**WRITTEN REQUEST**.
Convert the lines from the line with "Viewport: 1316px width, 900px height." up to and including the line with "Image resolution: width=604" into a JSON list of strings, one string per line, leaving out blank lines.
····················
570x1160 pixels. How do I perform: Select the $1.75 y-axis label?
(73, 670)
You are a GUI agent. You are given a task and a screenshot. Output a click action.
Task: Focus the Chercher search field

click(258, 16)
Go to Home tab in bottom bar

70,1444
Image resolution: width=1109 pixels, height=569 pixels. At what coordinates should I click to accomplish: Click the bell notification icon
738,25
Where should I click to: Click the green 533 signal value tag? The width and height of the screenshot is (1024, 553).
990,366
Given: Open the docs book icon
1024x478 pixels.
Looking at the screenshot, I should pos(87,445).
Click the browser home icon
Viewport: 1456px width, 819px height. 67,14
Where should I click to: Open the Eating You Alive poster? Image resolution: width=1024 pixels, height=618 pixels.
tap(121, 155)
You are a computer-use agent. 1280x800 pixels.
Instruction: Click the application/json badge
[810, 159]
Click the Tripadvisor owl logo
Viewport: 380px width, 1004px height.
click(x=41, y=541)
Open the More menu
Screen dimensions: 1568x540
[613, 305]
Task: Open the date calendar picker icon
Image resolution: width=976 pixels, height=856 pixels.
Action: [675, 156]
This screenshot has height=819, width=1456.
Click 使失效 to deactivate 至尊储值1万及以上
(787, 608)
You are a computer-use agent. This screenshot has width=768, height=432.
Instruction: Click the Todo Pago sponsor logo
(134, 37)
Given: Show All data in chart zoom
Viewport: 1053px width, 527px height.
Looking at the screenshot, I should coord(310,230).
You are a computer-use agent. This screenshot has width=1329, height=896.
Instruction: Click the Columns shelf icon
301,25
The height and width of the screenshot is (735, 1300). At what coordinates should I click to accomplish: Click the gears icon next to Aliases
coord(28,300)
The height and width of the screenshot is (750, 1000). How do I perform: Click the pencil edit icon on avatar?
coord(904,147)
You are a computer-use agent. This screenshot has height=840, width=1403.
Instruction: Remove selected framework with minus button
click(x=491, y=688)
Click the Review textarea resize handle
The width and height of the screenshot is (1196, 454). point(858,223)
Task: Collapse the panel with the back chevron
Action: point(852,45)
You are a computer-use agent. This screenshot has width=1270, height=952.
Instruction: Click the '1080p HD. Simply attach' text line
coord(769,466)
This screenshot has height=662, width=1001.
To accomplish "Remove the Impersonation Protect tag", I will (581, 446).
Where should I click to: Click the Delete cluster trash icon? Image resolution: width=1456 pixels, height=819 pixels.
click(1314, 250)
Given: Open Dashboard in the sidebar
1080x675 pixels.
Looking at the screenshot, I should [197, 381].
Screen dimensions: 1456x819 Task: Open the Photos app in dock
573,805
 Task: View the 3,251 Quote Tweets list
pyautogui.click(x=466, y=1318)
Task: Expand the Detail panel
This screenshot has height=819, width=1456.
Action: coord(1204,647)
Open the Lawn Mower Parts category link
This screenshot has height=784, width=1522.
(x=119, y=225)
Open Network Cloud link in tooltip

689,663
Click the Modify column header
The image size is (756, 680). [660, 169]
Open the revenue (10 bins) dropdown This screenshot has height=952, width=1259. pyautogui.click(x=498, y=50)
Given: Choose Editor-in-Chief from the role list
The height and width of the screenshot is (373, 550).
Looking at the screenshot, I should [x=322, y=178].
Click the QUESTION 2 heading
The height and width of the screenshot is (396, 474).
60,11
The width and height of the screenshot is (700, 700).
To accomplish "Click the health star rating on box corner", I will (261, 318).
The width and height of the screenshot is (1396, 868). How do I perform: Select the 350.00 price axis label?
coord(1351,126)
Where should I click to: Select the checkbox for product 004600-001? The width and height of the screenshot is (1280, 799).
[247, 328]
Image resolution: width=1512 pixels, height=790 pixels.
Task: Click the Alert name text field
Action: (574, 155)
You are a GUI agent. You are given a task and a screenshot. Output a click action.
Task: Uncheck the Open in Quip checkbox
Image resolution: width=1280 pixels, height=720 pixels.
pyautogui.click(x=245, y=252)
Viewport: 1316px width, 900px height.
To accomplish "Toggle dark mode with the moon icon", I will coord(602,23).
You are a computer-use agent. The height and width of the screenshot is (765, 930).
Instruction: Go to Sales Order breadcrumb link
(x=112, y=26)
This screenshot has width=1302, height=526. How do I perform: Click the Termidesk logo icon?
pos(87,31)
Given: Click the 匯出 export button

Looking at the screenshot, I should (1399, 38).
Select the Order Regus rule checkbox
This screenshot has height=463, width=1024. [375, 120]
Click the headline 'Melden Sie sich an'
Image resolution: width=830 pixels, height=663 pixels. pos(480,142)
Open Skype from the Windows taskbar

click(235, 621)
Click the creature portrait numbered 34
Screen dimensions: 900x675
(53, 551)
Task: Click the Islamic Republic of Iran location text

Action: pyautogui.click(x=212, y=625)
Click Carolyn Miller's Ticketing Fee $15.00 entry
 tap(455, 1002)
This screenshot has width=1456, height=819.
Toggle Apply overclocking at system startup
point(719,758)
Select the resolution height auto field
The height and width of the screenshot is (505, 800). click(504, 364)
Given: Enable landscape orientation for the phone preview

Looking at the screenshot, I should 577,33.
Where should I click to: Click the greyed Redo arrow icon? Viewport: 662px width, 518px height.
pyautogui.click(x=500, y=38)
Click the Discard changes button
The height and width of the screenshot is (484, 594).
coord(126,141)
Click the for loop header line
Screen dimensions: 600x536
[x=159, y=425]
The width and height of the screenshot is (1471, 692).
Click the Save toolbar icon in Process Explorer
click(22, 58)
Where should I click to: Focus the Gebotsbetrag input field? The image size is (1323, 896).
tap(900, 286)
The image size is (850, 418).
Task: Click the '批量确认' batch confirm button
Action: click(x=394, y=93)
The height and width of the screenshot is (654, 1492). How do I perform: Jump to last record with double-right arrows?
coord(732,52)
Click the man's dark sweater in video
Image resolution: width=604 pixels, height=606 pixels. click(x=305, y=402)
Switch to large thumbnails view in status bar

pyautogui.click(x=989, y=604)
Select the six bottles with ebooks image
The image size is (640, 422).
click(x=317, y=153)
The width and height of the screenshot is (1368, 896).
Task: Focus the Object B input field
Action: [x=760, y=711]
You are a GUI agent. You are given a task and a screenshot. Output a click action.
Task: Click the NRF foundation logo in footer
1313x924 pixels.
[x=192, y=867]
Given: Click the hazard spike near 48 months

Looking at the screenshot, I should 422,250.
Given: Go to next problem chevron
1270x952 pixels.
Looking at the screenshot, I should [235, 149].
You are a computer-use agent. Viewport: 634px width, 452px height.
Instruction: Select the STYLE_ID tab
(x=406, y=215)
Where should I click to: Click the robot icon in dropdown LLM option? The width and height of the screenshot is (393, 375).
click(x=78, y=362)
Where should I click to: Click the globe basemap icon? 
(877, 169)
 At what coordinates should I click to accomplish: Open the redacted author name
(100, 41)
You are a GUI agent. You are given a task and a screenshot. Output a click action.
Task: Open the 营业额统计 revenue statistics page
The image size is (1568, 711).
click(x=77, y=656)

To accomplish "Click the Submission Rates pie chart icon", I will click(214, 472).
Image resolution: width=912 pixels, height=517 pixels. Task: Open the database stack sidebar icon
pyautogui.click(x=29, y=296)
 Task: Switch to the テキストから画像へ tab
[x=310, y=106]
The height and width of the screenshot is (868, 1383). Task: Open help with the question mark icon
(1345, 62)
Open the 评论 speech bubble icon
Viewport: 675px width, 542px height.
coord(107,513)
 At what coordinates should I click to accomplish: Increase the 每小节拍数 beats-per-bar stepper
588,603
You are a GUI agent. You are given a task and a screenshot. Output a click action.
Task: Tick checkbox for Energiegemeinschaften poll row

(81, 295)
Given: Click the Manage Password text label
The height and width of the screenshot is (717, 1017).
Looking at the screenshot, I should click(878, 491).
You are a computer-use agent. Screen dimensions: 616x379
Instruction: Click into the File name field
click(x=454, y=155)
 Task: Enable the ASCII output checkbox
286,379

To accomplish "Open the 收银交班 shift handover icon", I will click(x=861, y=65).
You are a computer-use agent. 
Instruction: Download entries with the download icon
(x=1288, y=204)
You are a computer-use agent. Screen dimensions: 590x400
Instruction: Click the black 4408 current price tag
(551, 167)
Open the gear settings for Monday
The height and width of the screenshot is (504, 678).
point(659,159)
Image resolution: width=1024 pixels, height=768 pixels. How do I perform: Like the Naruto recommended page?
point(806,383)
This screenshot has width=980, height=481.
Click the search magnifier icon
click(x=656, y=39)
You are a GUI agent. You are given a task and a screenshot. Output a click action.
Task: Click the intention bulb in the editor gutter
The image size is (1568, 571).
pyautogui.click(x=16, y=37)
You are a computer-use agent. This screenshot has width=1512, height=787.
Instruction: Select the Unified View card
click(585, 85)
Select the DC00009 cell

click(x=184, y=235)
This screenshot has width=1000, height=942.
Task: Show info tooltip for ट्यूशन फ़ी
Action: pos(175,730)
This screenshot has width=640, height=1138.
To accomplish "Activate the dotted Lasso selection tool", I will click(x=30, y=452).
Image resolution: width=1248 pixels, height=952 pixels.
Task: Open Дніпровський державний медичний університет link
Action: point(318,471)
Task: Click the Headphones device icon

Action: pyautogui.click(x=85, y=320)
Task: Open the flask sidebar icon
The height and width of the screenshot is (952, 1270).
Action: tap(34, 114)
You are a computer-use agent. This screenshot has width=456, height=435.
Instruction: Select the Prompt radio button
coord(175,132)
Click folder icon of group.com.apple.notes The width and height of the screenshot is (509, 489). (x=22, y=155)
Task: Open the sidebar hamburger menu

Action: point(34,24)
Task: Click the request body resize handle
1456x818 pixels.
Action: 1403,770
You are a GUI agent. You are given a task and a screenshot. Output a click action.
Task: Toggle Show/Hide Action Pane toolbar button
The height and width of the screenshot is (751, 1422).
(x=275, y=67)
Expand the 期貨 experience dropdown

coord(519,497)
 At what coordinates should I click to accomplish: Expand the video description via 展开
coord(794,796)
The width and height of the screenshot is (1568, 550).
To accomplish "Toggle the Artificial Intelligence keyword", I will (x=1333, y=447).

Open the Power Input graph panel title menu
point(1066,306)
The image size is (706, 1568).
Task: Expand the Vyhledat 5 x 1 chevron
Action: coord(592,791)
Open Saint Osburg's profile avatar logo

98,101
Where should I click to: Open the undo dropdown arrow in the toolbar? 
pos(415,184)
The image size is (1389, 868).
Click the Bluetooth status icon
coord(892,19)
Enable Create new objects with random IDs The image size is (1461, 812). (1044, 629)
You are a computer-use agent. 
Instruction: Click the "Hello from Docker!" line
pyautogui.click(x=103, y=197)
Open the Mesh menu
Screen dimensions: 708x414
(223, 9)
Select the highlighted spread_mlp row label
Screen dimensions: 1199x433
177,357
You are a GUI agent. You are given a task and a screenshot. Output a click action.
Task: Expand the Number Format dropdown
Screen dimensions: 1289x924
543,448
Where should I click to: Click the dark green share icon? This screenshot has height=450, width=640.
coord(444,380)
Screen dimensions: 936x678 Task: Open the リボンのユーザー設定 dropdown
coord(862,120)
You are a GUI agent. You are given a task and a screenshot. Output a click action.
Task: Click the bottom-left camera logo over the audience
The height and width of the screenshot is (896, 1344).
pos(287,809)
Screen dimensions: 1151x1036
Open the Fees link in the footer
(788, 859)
····················
**SOLUTION TO THIS TASK**.
[
  "Viewport: 1316px width, 900px height.",
  "To accomplish \"Toggle dark mode with the moon icon\", I will coord(602,23).",
  "You are a computer-use agent. The height and width of the screenshot is (765, 930).",
  "Instruction: Go to Sales Order breadcrumb link",
  "(x=112, y=26)",
  "This screenshot has width=1302, height=526. How do I perform: Click the Termidesk logo icon?",
  "pos(87,31)",
  "Given: Click the 匯出 export button",
  "Looking at the screenshot, I should (1399, 38).",
  "Select the Order Regus rule checkbox",
  "This screenshot has height=463, width=1024. [375, 120]",
  "Click the headline 'Melden Sie sich an'",
  "Image resolution: width=830 pixels, height=663 pixels. pos(480,142)",
  "Open Skype from the Windows taskbar",
  "click(235, 621)",
  "Click the creature portrait numbered 34",
  "Screen dimensions: 900x675",
  "(53, 551)",
  "Task: Click the Islamic Republic of Iran location text",
  "Action: pyautogui.click(x=212, y=625)",
  "Click Carolyn Miller's Ticketing Fee $15.00 entry",
  " tap(455, 1002)",
  "This screenshot has width=1456, height=819.",
  "Toggle Apply overclocking at system startup",
  "point(719,758)",
  "Select the resolution height auto field",
  "The height and width of the screenshot is (505, 800). click(504, 364)",
  "Given: Enable landscape orientation for the phone preview",
  "Looking at the screenshot, I should 577,33.",
  "Where should I click to: Click the greyed Redo arrow icon? Viewport: 662px width, 518px height.",
  "pyautogui.click(x=500, y=38)",
  "Click the Discard changes button",
  "The height and width of the screenshot is (484, 594).",
  "coord(126,141)",
  "Click the for loop header line",
  "Screen dimensions: 600x536",
  "[x=159, y=425]",
  "The width and height of the screenshot is (1471, 692).",
  "Click the Save toolbar icon in Process Explorer",
  "click(22, 58)",
  "Where should I click to: Focus the Gebotsbetrag input field? The image size is (1323, 896).",
  "tap(900, 286)",
  "The image size is (850, 418).",
  "Task: Click the '批量确认' batch confirm button",
  "Action: click(x=394, y=93)",
  "The height and width of the screenshot is (654, 1492). How do I perform: Jump to last record with double-right arrows?",
  "coord(732,52)",
  "Click the man's dark sweater in video",
  "Image resolution: width=604 pixels, height=606 pixels. click(x=305, y=402)"
]